Posted 5/29/2009 11:16 PM (GMT 0)
You might try taking a multi-vitamin, like Centrum. Certain medicines for IBS, altered diets, and even IBS itself can cause you to not get enough vitamins. I am on a medicine that interferes with my absorption of fat-soluable vitamins, which includes Vitamin A, which is what boosts your immune system. Before I started taking a multi-vitamin pretty regularly, I felt run down and without energy all the time; I also caught every little cold and bug that went around. Within a couple of days of starting a multi-vitamin, I felt normal again and don't get sick nearly as often.
IBS can also run in cycles (a flare up and then remission or at least lessened symptoms), so it may be that your symptoms will ease in the future and you will be able to resume your exercise routine. At any rate, I wouldn't knock walking or cycling at an easy pace. Some exercise is better than none at all, and it doesn't do you any good if you try too hard and then make yourself sick.

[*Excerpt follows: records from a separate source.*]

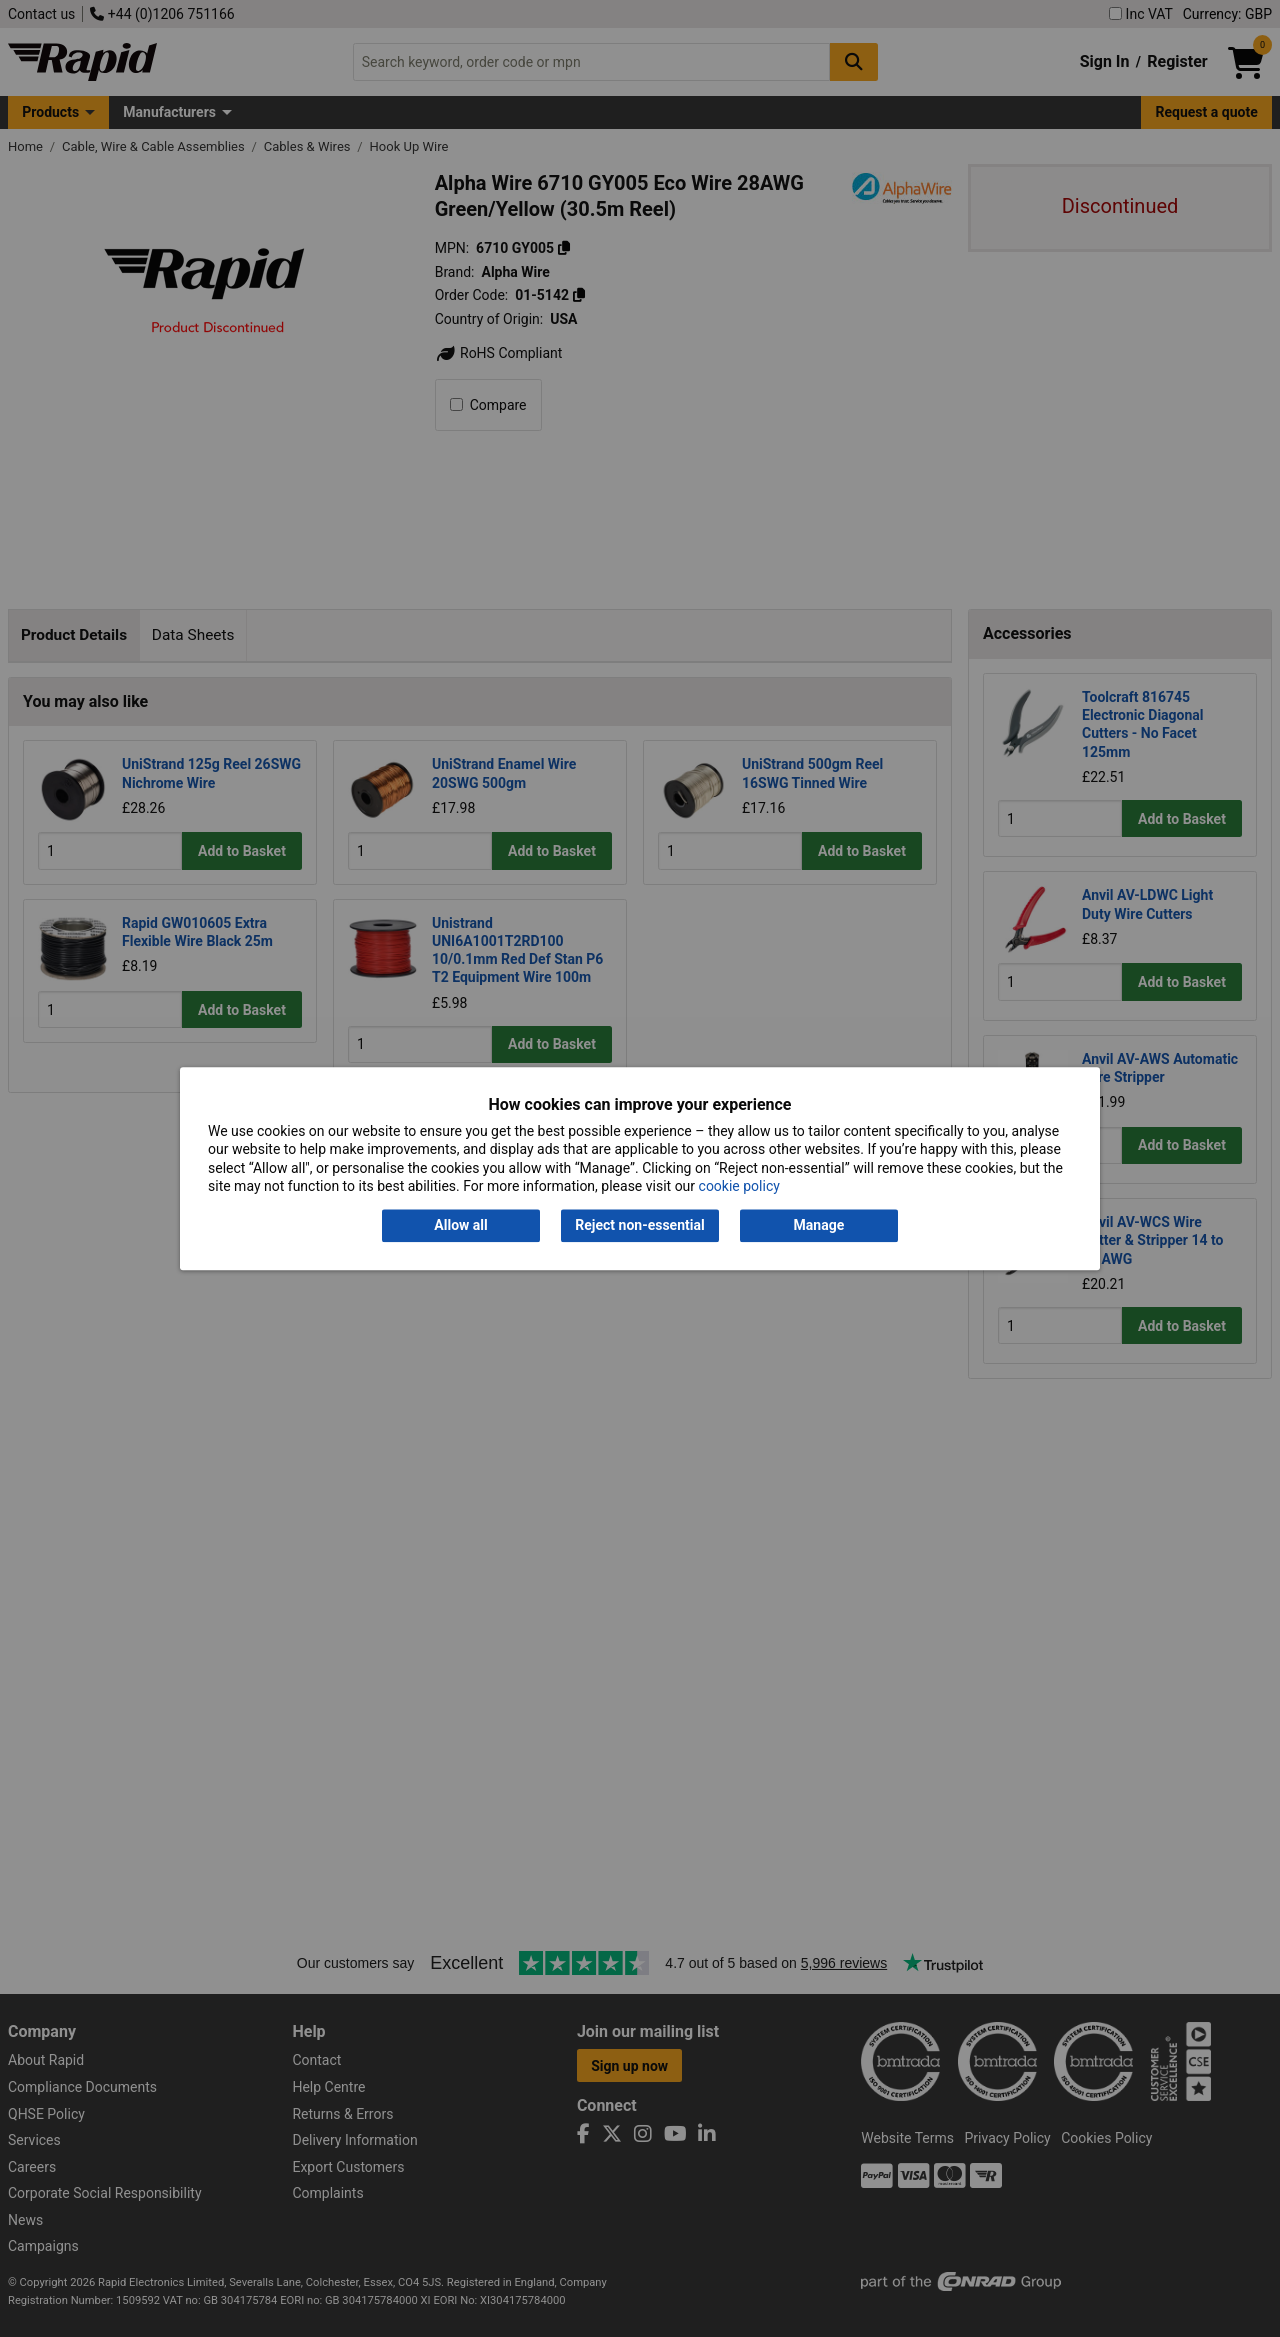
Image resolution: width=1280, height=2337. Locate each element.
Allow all (460, 1226)
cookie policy (739, 1186)
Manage (819, 1226)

Personally, I subscribe to "do myself no harm." Now, it may be great for most people's health to drink a glass of red wine everyday, but it gives me diarrhea. That is worse on my health than whatever heart or cholesterol benefits I can get from the wine. So no wine. It may be that vegetables are great for the average person, but for you they are harmful becaues they upset your guts. So do yourself no harm and skip the veggies. You need to realize that you are no longer normal, and that normal rules of diet and exercise, what is good and what is bad, no longer applies to you. Or, at least, doesn't necessarily apply to you. Apples are good, right? They're terrible for me and for pretty much everyone else that has IBS. Processed foods like white bread and white rice are evil, right? They're something that's almost universally tolerated by people with IBS. You just have to figure out what's good and bad for YOU and ignore what's good and bad for the rest of mankind.